Business modeling needs to work on a few important aspects. It has to make sure growing margins over a period of time. The margins have to be right. Next the growth areas and market have to be found. Finally, the cost reductions and financial efficiency need to be carried out.
2. Franchise Recruitment:
Franchise recruitment has to be carefully done, considering the selection and analysis.
Selection- It is done based on critical factors and soft skills. The critical factors include the financial fit, operational fit, marketing fit, and strategic fit. Amongst these one should be the most critical factor depending on the type of business.
The other side is the softer side of the selection. These factors were much ignored earlier, but they play a very vital role and without these, the franchise may not work well. They include maturity, objectivity, experience, creativity in running the business, and integrity towards the brand.
Micro Market Analysis– Understanding the market is another important factor to consider. How the market will react to the new changes has to think about.
Selection Process- It has to be an exhaustive multi-layer process to select the right partner. Whether it is a startup or a well-known brand, each has to right to select the right partner for future good. The selection process must not be compromised.
Develop Your Franchise Team- A focused team designated for franchising has to be developed. It should be able to work on-site selection, franchisee selection process, and franchise development.
Once the franchisees are selected, there is still management that needs to be done. There are several things to look upon when managing the franchisees.
Building a relationship: A franchise relationship is not a friendship. The relationship should be set such that there are respect and accountability. This is important because amongst friends one cannot express the difficult situations in business.
The company has to work as a facilitator and not commit itself to run the business.
Audit Policy- The audit guides the brand as well as the franchisee where they stand and what needs improvement.
One of the exercises that a company follows to know the business is ERR. Here, E stands for encouraging the partners every month. R stands for recognition that is given quarterly and another R stands for the reward which is given annually to the partners.
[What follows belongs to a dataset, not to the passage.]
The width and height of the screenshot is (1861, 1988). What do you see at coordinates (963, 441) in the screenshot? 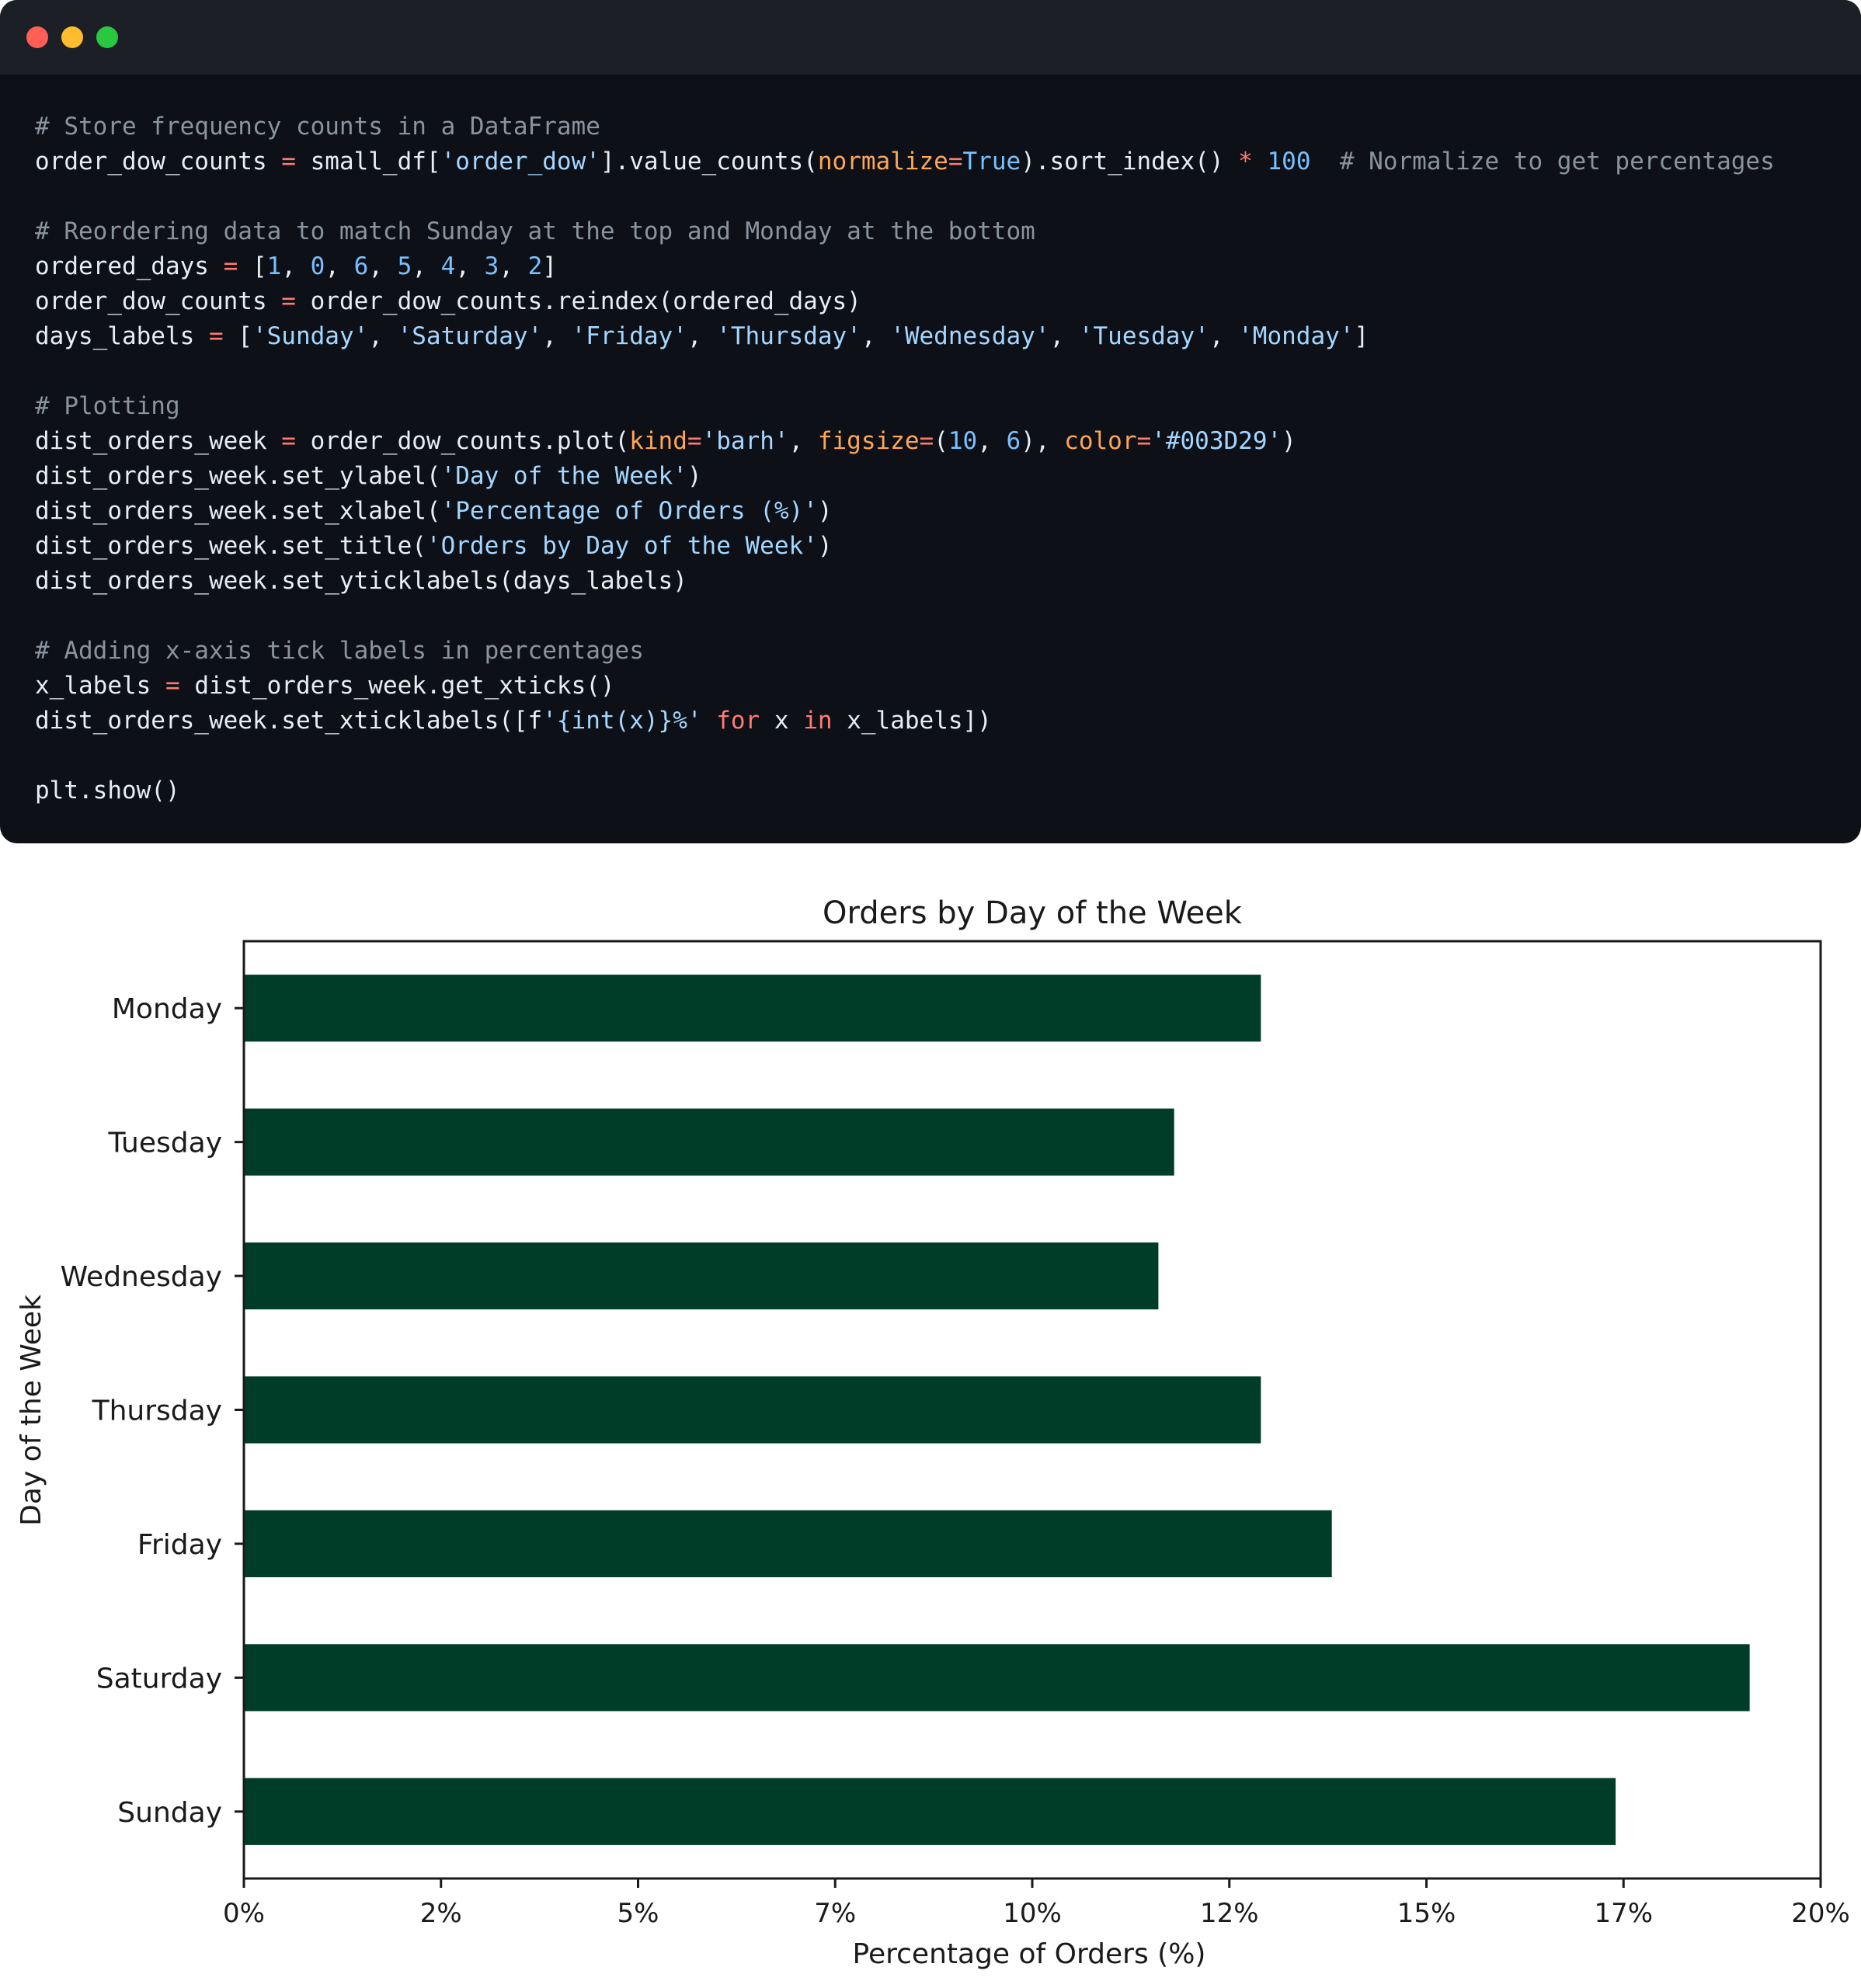
I see `code-token: 10` at bounding box center [963, 441].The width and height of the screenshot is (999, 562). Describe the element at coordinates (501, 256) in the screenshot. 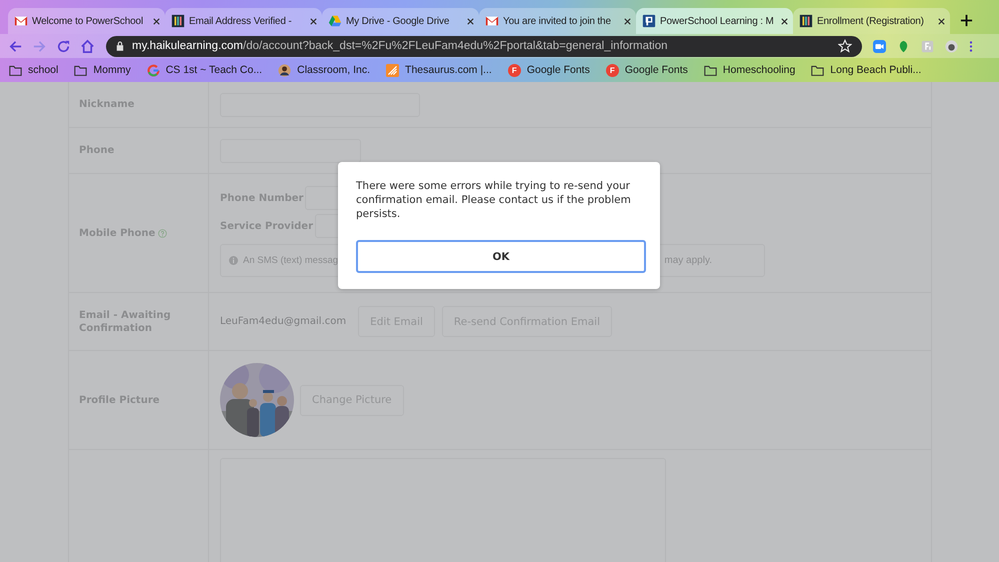

I see `ok-button: OK` at that location.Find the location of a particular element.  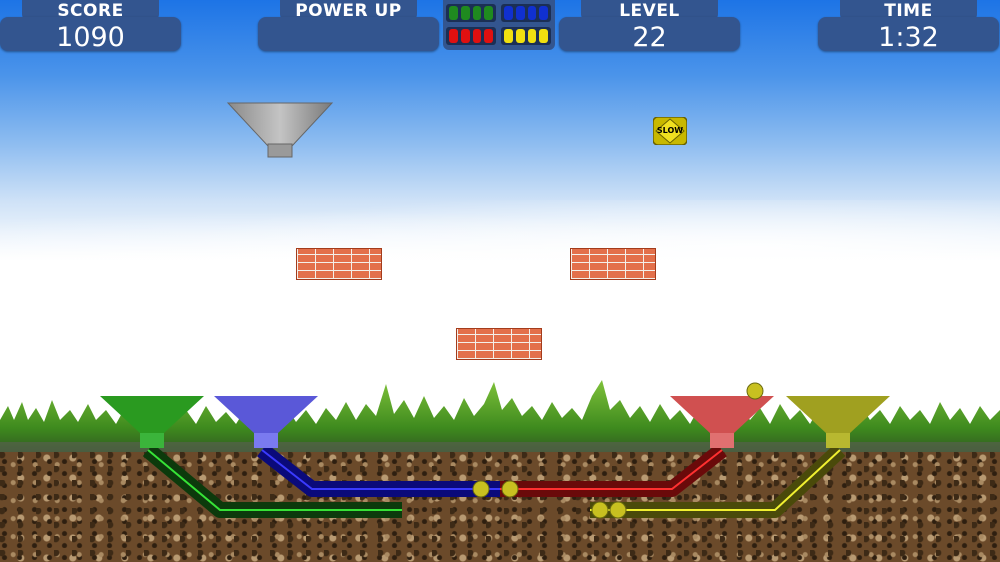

While the other 3 strategies are for the organizations going for franchising for the first time, the 4th strategy is for existing franchise organizations.
Even an existing franchisor needs to plan and upgrade to keep up with franchisees.
Innovation- Constant innovation is required to keep business and brand relevant. There are has to be a significant change or prioritization brought in business from the customer point of view.
Rediscover- The brand has to look for the target group, who is the target group, and what are they looking for?. Accordingly, the organization repackages its product or service.
Elevate and Exit- The organization needs to identify the misfit and negative franchisees and exit them. It is necessary to elevate the positive and energetic franchisees to keep up their good work and at the same time exit the ones that are not performing.
New Markets- The organization needs to focus on new markets and short terms markets that it can serve through its franchisees.
Here’s a checklist that shows you if you are ready to franchise:
1. Brand preference and engagement– The factors are credibility, positive PR through social media and print, and awards and recognition.
2. Proven business, systems, and processes- Factors under this are prototype, SOP’s and manuals, and strong vendor relations.
3. Financial performance and margins- ROI, affordability for franchising, and capitalisation.
4. Management and leadership team- People believe in the leaders. There has to be a key management team that is experienced and a proper organisational design.
5. Competition and market trends- This means a check on the market if it is overcrowded or if there is any market gap. What are the industry trends? Also, forecasting the future demand for the next 5 years.
6. Product and service- The areas of concern include innovation and R and D, differentiation, and change cycle.